Friday, July 17, 2015

In the mountain is the molehill

I can get frozen or driven by a deadline. When writing for CBS Arts & Entertainment I would wait until the deadline was on me and then get crazy when the editor wanted changes until I embraced the learning process and opportunity. Same thing happened just two days ago when the time came to submit some poetry; I waited until six hours before the deadline. It felt like a mountain and I probably could have made better choices on the poems I selected to send. Authors build a business out of writing; that is prospective I lack. So, instead of scaling the mountain to look for the Muse or perfection, I need to do my very best and climb my molehill or lose the opportunity to publish my work. Not much more that I can say about this simple yet inspiring and to the point article on Helping Writers Become Authors, 5 Writing Lessons I Learned Ghostwriting for New York Times Bestsellers by Kevin Kaiser. Thanks Kevin!

Tuesday, July 14, 2015

Are you done yet?

Those who know me and let me say two words, and end up getting stories from my childhood to my life now, ask questions such as "Are you done yet?"  They are talking about my novels.
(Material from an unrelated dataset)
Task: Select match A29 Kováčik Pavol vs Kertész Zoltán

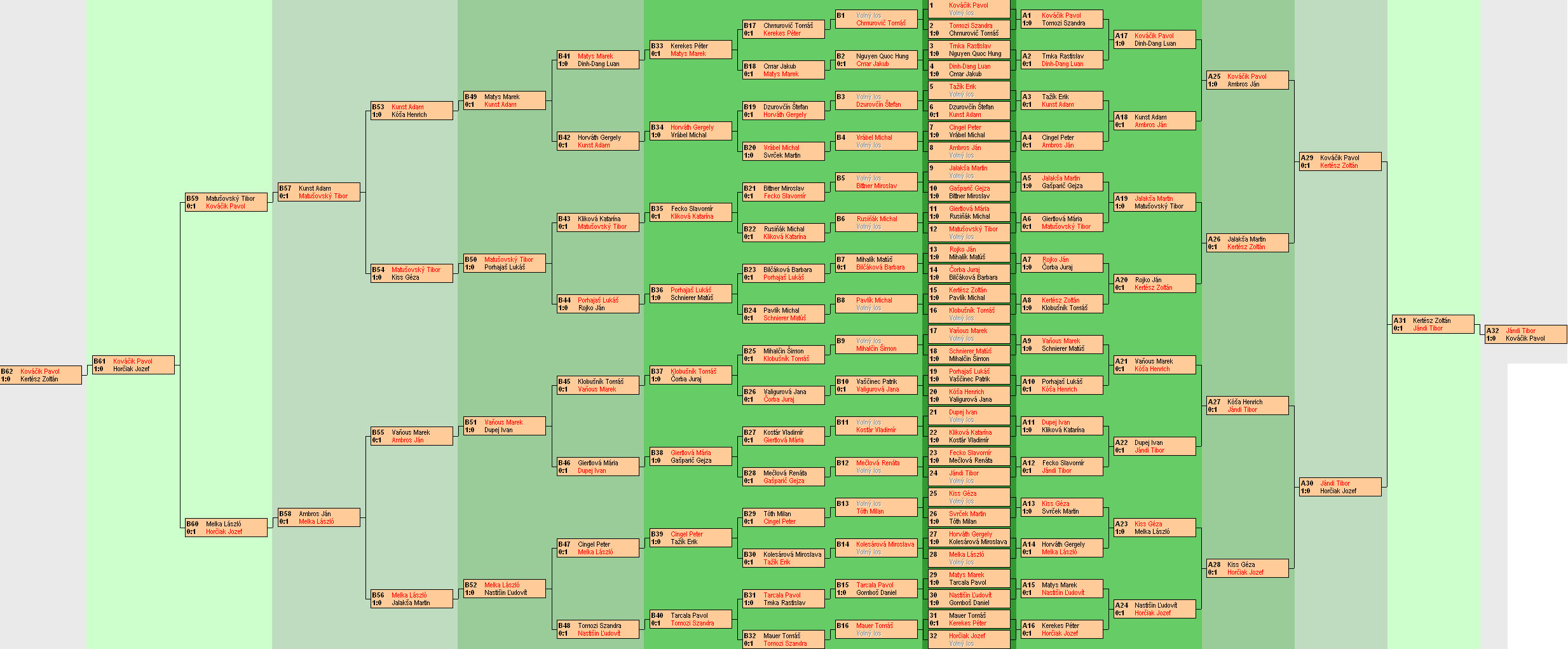Action: (1340, 161)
I never feel like my writing is good enough or ready, this why I am sharing this article Writing Life: Jilted – and Still Jazzed by Tina Lincer on Author; it hit a chord. I wrote every place and on everything I could find, from napkins to (unused) toilet seat paper. Finally, since I retired, and I can write most of the time in my office on my laptop or iPad, I am bogged by never feeling that my books are ready!  So, this article I'm Out of My Comfort Zone by Jill Jepson on She Writes set me straight. I am willing to post my synopsis and start sharing my books.  Hope you like the articles.

Wednesday, July 01, 2015

Proud to post an editorial on Cuba by J. C. Weeks


So Republicans think Cuba does not deserve normal relations with our country.
Remember Vietnam? That fight (1960 – 1975) was to prevent communism from dominoing through Southeast Asia and eventually the world. Over 47,500 young American lives were wasted in that ‘crusade’.
The United States re-established diplomatic relations with Vietnam (still a self-declared communist republic) and reopened the U.S. Embassy there in 1995. The U. S. is one of Vietnam’s five major trade partners, there is no tourism restriction imposed by U. S. or Vietnamese law on U. S. citizens (over 400,000 a year). Oh, and no ‘domino effect’ ensued as a result of Vietnamese re-unification.
Now let’s look at Cuba. Beginning at the end of the Spanish-American War (1898) the United States held sway over Cuban autonomy and economics until Castro took power in 1959. The
U. S. first endorsed Castro but then reversed when he declared Cuba a Communist Republic. In reality, the only ones affected by this take over were organized crime and financiers who owned Cuba’s tourist infrastructure.
None the less, President Eisenhower authorized the training and arming of Cuban expats living in Florida for an invasion to topple the Castro regime. In 1961, the Kennedy administration oversaw this invasion, but did not logistically support the incursion which crumbled and withered in 3 days. In this conflict U. S. military combat deaths incurred was 5.
A year later in 1962 the Cuban Missile Crisis loomed its ugly head and Kennedy set the U. S. military in motion to block Russian missile deliveries to the island. No actual combat ensued, however, 1 reconnaissance flight pilot was shot down and died in the crash.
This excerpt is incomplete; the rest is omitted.